UE-GIAPPONE: L'ACCORDO CHE FA BENE AL MADE IN

UE-GIAPPONE: L'ACCORDO CHE FA BENE AL MADE IN
Tiziana Beghin EFDD/M5S

L’Italia esporta ogni anno 450 miliardi di euro di prodotti
di qualità in tutto il mondo: cibo, moda, tecnologia e molto
altro. Se il Made in Italy fosse un marchio sarebbe il terzo
al mondo, secondo solo a Visa e Coca Cola.

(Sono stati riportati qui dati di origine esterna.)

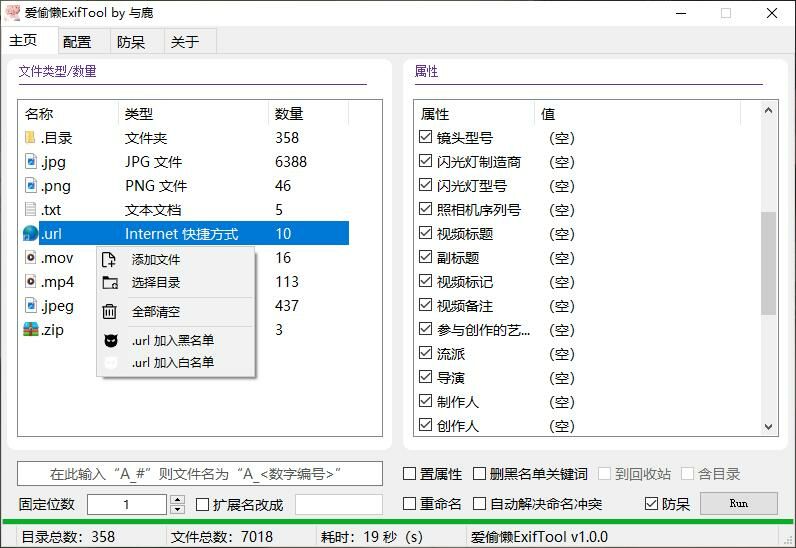This screenshot has width=796, height=548.
Task: Click the trash can clear-all icon
Action: [x=111, y=312]
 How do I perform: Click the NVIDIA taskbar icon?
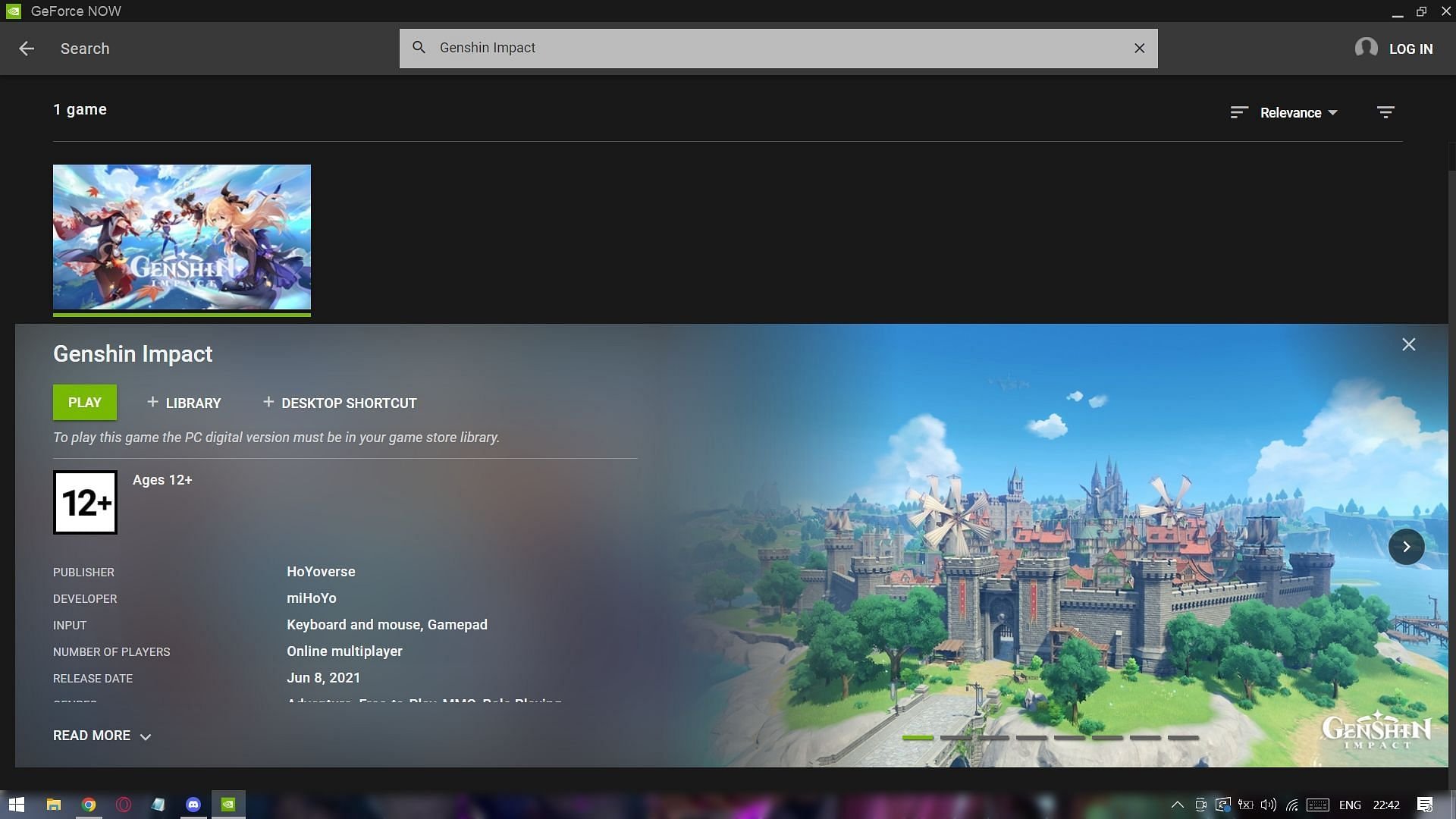tap(228, 804)
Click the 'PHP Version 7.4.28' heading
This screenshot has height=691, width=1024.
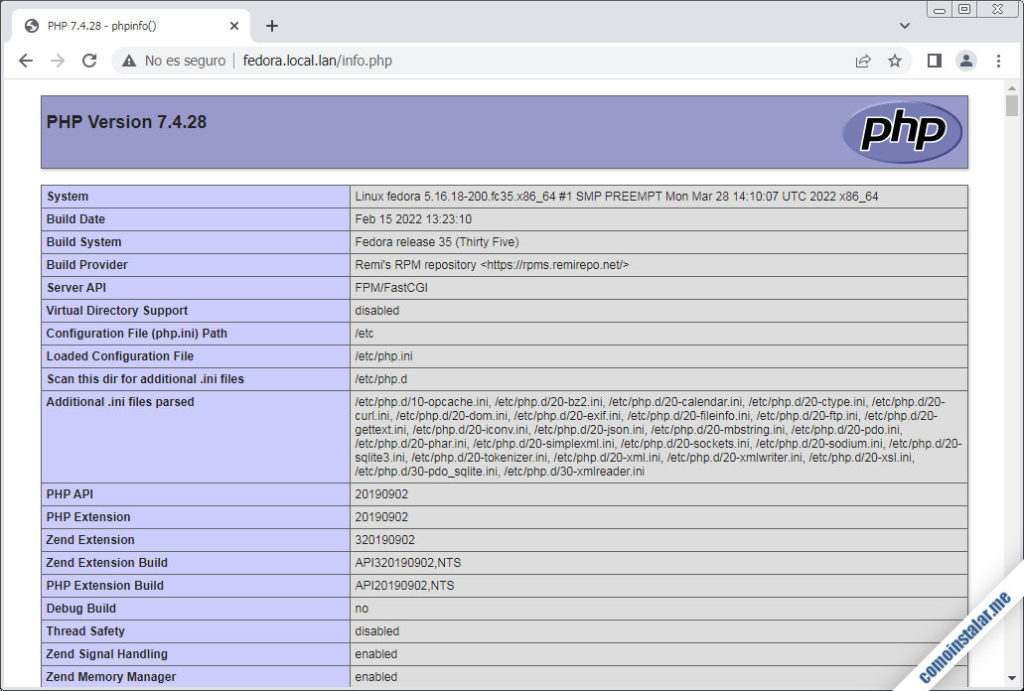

Il nostro compito è far crescere ancora queste cifre
sbalorditive e creare nuove opportunità per far conoscere
ovunque l’Italia e i suoi prodotti.

Per questo lo scorso venerdì 6 luglio il governo Conte ha
dato il suo appoggio all’accordo tra UE e Giappone, perché
si tratta di un accordo conveniente per le PMI e i cittadini
italiani.

Il Giappone è uno dei Paesi più ricchi del mondo, i suoi
cittadini hanno grande capacità di spesa, ma soprattutto
una grande volontà di conoscere ed acquistare il “Made in
Italy”.

Nel 2017 abbiamo esportato in Giappone beni per 6,5
miliardi di euro e ne abbiamo importati per poco più di 4.
Esportiamo in Giappone molto più di quanto importiamo,
con un surplus commerciale di oltre due miliardi di euro,
tutto a nostro favore.

E questa situazione può solo migliorare con quest’accordo,
che rimuoverà i dazi altissimi che il Giappone mantiene su
vino, pasta e formaggio italiani, ma anche sugli articoli
della moda. Inoltre faciliterà l’esportazione di macchinari e

prodotti farmaceutici e chimici, ambiti in cui il nostro
Paese è all’avanguardia mondiale.

L’accordo non è perfetto, ma al contrario del CETA NON
contiene quella clausola che permette alle corporation di
fare causa agli Stati e non porterà gli OGM sulle nostre
tavole.

Inoltre non farà alcuna concorrenza agli agricoltori italiani,
perché il Giappone esporta in Italia solo 15 milioni di euro
di generi alimentari, una cifra ridicola a fronte di quasi UN
MILIARDO di euro di cibo italiano che noi vendiamo in
Giappone ogni anno. L’unico prodotto che avrebbe potuto
causare problemi, il riso, è escluso dall’accordo. Accordo
che, inoltre, garantirà la tutela di 46 indicazioni protette
italiane.

C’è un commercio buono che crea opportunità per i
cittadini e le PMI e un commercio cattivo che porta solo
delocalizzazioni, desertificazione industriale e prodotti
scadenti. Era il caso del TTIP, del CETA, del TiSA : e a
trattati simili continueremo a farlo.

Ma se il commercio offre opportunità è nostro dovere
coglierle, per le imprese e per tutti i cittadini.